→ To do:
- 1) In the forum thread on cyclotomic polynomials, into how many irreducible polynomials does the corrected statement say $x^n + 1$ factors?
- 2) From the forum thread on cyclotomic polynomials, quote the passage between "Suppose that $n$" and "of $m$ irreducible polynomials.", inclusive.

→ Passage to read:
1. ## cycloatomic poly.

See attachment. Thanks.

2. Originally Posted by bigb

Suppose that $n$ is a positive integer, and $m$ is the largest odd divisor of $n.$ Show that $x^n + 1$ factors as a product of $m$ irreducible polynomials.

Hint: $x^n + 1 = \frac{x^{2n}-1}{x^n - 1}$.
this is false! the correct statement is: $x^n+1$ factors as a product of $\tau(m)$ irreducible polynomials, where $\tau(m)$ is the number of divisors of $m$. here is why: so we have $n=2^km,$ for some

integer $k \geq 0.$ see that $A=\{2^{k+1}d: \ d \mid m \}$ is exactly the set of those divisors of $2n$ which do not divide $n.$ obviously: $|A|=\tau(m).$ now let $\Phi_d(x)$ be the d-th cyclotomic polynomial. then:

$x^n + 1 = \frac{x^{2n} - 1}{x^n - 1} = \frac{\prod_{d \mid 2n} \Phi_d(x)}{\prod_{d \mid n}\Phi_d(x)}=\prod_{r \in A} \Phi_r(x). \ \ \Box$

→ Dataset section:
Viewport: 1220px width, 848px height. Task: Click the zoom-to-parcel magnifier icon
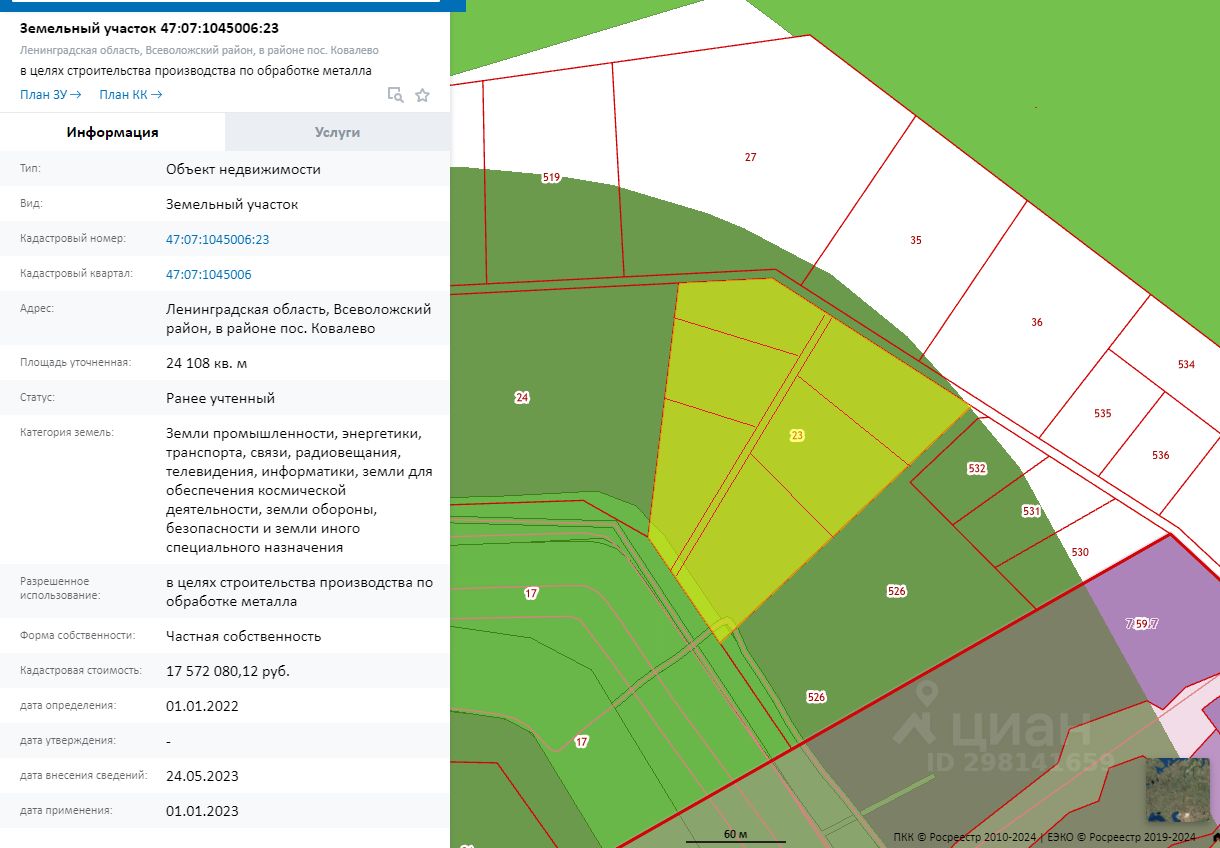pos(395,95)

→ Exercise results:
- 1) It factors into $\tau(m)$ irreducible polynomials, where $\tau(m)$ is the number of divisors of $m$, the largest odd divisor of $n$.

- 2)
Suppose that $n$ is a positive integer, and $m$ is the largest odd divisor of $n.$ Show that $x^n + 1$ factors as a product of $m$ irreducible polynomials.